ABSTRACT

The use of exogenous gonadotrophins to induce ovulation is a well established practice for the management of infertility.1 From the late 1950s, these were prepared using urine obtained from menopausal women (human menopausal gonadotrophin, hMG),2 and an international reference standard was established with such preparations.3 However, the early preparations were of low purity and specific activity (8 IU/mg protein), and contained both follicle stimulating hormone (FSH) and luteinizing hormone (LH).4 Although the development of immunopurification techniques during the 1980s5,6 enabled the production of urinary FSH (u-hFSH) preparations from which LH had been removed and with increased specific activity (e.g.

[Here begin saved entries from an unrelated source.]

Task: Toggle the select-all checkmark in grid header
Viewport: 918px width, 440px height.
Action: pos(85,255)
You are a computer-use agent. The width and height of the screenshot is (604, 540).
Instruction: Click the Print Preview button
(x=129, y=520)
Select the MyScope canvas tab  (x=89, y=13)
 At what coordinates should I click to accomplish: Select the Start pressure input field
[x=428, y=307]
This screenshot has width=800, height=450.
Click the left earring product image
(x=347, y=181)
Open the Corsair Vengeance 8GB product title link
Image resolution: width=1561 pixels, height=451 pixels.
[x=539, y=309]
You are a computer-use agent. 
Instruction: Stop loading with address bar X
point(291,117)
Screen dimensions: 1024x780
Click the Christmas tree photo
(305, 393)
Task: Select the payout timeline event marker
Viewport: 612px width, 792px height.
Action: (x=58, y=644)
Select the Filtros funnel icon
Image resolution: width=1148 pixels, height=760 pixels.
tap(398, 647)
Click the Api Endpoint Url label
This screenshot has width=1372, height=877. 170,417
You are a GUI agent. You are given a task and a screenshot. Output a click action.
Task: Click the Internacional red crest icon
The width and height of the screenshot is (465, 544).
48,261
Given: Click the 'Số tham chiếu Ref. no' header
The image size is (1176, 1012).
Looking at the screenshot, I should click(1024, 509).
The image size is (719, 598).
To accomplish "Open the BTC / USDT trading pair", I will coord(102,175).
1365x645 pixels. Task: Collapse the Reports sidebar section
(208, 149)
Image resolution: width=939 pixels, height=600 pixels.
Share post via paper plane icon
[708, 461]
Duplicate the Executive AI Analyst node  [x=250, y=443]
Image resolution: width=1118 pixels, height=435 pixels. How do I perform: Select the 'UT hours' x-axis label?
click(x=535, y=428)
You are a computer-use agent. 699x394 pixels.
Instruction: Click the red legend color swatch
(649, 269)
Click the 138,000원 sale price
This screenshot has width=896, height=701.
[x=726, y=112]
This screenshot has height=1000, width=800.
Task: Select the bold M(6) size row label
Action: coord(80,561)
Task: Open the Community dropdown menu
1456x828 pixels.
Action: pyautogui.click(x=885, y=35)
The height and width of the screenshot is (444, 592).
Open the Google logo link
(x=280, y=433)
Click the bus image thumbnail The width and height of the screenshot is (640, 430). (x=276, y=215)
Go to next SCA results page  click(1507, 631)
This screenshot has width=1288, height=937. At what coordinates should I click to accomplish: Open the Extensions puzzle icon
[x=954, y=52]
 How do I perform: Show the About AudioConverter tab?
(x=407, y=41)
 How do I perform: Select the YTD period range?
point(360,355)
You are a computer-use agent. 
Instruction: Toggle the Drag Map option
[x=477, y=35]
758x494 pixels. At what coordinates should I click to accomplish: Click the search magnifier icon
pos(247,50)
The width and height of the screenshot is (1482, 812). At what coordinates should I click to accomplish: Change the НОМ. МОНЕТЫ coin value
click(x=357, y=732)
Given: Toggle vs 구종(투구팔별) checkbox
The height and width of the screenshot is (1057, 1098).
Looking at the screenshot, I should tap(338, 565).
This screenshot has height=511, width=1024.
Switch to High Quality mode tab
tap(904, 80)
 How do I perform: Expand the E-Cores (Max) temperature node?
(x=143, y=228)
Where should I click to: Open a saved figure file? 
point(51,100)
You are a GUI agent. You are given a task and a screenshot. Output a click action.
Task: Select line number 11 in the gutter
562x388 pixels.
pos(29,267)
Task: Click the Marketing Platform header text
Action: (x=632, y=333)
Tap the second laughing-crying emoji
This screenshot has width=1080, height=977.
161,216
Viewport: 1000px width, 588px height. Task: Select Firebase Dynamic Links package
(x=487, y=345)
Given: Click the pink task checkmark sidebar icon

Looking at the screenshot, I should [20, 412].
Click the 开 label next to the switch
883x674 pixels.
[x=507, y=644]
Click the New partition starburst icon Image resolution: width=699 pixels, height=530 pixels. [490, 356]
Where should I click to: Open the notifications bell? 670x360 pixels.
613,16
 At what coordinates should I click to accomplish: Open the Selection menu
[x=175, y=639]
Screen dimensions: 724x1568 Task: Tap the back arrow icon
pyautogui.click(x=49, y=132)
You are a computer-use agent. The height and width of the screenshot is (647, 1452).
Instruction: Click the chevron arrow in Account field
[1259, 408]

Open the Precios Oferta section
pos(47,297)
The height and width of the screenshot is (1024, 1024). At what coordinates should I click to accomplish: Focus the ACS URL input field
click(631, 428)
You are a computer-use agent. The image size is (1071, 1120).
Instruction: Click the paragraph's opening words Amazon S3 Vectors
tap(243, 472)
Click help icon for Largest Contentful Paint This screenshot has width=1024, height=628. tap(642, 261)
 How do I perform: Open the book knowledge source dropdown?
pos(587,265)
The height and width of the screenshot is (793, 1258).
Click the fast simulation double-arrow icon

Metrodin, Ares-Serono, Geneva, Switzerland, 100-150 IU/mg protein; Metrodin HP, Ares-Serono, Geneva, Switzerland, 9000 IU/mg protein), the increasing demand for assisted reproductive techniques (ART) during the same period required the collection of ever larger volumes of urine. For example, the annual production of Metrodin HP requires 60 million litres of urine to be collected from approximately 300,000 donors.1,4 Although these relatively pure urinary FSH preparations proved significantly more potent than other hMG preparations, they have since been discredited because of their batch to batch inconsistently. Thus, there was a clear need for a safe, reliable and cost-effective source of FSH.